--- The data Enclosed Below ---
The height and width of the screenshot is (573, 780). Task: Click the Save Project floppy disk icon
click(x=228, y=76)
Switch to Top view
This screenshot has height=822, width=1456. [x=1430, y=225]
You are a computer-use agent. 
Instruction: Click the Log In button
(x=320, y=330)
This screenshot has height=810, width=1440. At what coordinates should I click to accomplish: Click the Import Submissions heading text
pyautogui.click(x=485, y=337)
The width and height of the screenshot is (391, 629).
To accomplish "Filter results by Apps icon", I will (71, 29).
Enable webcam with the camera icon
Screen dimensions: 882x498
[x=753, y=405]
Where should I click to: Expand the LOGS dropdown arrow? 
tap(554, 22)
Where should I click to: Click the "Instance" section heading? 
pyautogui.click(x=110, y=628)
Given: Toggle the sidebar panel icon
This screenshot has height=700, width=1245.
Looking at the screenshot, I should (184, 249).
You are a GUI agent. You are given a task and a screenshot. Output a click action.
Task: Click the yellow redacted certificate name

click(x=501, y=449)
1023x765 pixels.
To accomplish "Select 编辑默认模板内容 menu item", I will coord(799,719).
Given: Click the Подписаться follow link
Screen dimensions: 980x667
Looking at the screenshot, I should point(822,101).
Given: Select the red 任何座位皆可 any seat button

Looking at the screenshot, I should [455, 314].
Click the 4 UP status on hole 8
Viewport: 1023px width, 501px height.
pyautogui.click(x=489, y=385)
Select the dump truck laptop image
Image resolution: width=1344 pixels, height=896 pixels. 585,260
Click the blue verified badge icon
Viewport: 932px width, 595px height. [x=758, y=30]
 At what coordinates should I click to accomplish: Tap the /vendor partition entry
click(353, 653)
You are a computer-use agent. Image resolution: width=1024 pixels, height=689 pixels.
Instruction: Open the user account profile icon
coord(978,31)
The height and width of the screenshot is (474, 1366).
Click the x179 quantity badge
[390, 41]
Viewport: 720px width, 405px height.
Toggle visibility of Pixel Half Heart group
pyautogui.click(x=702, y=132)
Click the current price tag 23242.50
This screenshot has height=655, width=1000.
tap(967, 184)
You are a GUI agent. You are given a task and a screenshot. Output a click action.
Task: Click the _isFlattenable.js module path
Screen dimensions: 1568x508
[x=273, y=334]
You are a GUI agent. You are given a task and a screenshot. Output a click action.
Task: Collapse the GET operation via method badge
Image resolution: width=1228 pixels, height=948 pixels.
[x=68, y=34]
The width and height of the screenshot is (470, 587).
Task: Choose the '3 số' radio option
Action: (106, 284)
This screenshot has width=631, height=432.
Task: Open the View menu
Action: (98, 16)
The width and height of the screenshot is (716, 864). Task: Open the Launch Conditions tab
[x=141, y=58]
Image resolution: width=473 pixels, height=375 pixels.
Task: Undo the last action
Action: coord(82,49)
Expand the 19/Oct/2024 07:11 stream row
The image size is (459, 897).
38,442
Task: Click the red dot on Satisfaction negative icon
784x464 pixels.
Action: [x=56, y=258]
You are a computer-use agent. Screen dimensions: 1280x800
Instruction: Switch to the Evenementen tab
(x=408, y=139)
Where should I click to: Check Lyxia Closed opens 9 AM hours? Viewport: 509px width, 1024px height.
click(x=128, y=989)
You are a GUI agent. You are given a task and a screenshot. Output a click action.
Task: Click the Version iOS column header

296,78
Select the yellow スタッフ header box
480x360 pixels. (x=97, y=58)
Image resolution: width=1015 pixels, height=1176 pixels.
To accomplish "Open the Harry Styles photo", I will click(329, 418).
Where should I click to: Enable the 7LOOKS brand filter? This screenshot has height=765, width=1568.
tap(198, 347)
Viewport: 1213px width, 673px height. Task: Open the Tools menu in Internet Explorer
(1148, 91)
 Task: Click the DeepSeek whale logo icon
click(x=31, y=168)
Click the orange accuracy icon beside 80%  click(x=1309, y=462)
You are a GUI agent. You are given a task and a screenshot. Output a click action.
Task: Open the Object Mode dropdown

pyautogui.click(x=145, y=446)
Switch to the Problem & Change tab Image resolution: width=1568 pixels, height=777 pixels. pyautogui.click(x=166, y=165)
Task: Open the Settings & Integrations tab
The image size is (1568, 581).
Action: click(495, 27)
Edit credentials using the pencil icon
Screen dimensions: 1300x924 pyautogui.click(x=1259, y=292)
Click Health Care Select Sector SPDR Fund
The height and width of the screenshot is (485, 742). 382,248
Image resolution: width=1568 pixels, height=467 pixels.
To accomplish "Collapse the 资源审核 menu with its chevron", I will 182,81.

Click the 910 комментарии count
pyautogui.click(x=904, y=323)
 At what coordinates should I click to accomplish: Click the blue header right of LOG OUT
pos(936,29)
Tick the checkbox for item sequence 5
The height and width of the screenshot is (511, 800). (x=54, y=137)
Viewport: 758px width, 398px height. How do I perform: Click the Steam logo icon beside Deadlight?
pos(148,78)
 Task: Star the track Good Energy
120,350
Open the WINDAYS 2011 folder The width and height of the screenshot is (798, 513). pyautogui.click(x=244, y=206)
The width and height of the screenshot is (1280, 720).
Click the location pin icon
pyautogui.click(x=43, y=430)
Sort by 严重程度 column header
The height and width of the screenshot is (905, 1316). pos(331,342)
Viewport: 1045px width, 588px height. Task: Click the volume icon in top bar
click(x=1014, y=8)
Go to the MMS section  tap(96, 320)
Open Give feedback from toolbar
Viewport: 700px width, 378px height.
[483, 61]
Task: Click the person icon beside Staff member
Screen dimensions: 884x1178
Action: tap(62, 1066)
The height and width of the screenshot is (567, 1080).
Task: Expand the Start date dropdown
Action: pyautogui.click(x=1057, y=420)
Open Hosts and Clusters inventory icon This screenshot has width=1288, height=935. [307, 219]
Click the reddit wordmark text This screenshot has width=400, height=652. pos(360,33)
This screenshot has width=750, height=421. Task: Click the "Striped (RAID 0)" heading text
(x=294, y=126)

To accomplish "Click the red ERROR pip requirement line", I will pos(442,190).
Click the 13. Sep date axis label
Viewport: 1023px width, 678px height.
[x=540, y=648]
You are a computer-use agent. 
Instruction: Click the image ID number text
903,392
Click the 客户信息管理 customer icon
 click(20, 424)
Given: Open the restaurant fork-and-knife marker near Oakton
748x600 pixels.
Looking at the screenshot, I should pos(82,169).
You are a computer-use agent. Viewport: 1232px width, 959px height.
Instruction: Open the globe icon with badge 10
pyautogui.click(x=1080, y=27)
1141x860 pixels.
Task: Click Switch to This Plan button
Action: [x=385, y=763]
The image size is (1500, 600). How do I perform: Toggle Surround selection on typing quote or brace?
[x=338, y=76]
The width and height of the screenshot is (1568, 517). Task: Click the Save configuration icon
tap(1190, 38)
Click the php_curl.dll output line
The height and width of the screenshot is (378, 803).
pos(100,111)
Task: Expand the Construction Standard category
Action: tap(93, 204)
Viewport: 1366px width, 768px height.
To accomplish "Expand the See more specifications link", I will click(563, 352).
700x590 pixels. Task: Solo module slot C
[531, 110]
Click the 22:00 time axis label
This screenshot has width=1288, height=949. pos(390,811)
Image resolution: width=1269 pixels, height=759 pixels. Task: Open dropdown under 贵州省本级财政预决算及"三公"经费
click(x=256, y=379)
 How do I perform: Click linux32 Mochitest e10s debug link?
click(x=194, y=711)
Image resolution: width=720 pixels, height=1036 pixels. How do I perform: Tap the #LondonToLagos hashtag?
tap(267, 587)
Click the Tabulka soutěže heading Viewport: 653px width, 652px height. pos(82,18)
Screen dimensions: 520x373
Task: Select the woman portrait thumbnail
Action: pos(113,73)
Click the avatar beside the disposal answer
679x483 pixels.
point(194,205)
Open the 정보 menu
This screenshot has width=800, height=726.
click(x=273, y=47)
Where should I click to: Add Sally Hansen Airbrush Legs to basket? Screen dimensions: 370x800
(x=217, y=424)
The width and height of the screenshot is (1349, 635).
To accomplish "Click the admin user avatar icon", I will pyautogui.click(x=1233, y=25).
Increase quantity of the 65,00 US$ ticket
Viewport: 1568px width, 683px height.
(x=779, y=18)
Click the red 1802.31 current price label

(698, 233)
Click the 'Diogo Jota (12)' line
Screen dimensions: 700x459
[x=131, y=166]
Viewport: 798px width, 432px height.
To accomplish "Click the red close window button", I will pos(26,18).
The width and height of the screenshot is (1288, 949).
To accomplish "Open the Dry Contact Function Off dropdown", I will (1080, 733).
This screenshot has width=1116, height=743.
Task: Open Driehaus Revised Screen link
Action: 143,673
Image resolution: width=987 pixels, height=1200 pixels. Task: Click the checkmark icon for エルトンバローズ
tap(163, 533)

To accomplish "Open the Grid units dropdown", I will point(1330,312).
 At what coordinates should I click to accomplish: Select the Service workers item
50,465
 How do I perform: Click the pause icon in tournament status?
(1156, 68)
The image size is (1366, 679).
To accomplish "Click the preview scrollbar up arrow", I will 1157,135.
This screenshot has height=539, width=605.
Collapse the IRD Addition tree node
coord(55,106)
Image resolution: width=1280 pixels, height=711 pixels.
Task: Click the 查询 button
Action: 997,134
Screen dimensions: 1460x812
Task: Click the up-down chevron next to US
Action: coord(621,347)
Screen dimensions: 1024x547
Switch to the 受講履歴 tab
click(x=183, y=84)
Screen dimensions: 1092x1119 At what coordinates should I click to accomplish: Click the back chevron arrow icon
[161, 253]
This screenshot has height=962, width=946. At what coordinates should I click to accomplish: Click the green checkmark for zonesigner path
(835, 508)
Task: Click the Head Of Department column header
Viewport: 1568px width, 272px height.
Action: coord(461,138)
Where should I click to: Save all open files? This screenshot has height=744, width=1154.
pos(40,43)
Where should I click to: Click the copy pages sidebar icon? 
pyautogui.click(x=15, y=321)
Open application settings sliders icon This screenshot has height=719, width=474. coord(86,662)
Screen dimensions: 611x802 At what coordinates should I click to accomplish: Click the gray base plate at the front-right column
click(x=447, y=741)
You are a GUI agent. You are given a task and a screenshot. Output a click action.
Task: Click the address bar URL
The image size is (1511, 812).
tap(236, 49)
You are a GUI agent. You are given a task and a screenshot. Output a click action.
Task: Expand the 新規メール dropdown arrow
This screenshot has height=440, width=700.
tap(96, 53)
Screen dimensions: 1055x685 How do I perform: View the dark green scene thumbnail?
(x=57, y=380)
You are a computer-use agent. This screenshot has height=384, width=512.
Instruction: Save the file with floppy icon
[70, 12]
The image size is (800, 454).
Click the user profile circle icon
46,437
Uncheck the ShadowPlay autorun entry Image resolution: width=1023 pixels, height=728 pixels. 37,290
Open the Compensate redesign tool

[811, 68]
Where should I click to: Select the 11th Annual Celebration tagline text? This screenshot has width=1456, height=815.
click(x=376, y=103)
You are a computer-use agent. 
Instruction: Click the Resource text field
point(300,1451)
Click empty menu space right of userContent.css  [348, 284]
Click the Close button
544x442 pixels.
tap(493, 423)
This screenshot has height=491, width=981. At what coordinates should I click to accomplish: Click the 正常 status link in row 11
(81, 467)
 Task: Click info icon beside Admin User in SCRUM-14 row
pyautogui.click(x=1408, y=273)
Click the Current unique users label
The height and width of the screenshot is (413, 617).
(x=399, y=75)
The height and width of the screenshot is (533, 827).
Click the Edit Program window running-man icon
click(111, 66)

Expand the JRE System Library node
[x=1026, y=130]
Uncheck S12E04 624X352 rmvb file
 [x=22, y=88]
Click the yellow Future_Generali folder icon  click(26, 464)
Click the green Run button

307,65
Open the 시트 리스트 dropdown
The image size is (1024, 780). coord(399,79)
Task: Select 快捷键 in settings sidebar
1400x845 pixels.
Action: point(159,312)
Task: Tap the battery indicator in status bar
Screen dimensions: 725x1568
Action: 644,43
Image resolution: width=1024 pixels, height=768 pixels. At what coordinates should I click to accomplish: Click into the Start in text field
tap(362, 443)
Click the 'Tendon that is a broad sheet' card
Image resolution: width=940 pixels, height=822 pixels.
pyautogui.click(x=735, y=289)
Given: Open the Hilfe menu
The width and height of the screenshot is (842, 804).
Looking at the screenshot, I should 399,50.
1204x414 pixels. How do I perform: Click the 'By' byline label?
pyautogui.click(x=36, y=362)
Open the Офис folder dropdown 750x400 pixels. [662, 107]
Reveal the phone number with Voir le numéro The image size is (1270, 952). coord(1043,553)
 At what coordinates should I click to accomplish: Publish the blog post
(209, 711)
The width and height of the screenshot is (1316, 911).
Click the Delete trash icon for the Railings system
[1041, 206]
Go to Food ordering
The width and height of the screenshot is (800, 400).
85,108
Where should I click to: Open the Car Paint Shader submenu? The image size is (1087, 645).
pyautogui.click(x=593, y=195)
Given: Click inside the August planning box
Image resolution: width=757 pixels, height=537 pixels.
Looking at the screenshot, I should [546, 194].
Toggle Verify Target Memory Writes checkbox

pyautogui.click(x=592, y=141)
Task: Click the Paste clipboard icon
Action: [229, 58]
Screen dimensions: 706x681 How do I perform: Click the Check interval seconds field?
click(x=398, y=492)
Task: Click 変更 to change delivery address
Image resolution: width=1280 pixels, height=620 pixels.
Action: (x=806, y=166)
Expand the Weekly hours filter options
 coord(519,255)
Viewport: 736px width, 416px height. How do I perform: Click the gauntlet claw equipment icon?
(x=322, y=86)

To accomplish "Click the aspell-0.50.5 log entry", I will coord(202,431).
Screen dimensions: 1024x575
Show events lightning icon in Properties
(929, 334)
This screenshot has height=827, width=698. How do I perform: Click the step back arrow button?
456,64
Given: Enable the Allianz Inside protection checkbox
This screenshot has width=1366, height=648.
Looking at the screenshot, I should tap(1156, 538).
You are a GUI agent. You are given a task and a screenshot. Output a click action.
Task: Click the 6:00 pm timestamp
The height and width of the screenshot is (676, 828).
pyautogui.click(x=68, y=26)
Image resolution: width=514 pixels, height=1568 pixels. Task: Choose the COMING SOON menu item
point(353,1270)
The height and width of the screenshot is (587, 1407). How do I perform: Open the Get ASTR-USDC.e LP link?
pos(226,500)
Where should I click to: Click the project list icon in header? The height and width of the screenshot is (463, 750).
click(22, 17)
--- End of Enclosed The data ---
[Assigned task]
Only the lines from the beginning of the material to the line containing "Given: Toggle the sidebar panel icon" should be echoed, verbatim and in full.

[Exercise response]
The height and width of the screenshot is (573, 780). Task: Click the Save Project floppy disk icon
click(x=228, y=76)
Switch to Top view
This screenshot has height=822, width=1456. [x=1430, y=225]
You are a computer-use agent. 
Instruction: Click the Log In button
(x=320, y=330)
This screenshot has height=810, width=1440. At what coordinates should I click to accomplish: Click the Import Submissions heading text
pyautogui.click(x=485, y=337)
The width and height of the screenshot is (391, 629).
To accomplish "Filter results by Apps icon", I will (71, 29).
Enable webcam with the camera icon
Screen dimensions: 882x498
[x=753, y=405]
Where should I click to: Expand the LOGS dropdown arrow? 
tap(554, 22)
Where should I click to: Click the "Instance" section heading? 
pyautogui.click(x=110, y=628)
Given: Toggle the sidebar panel icon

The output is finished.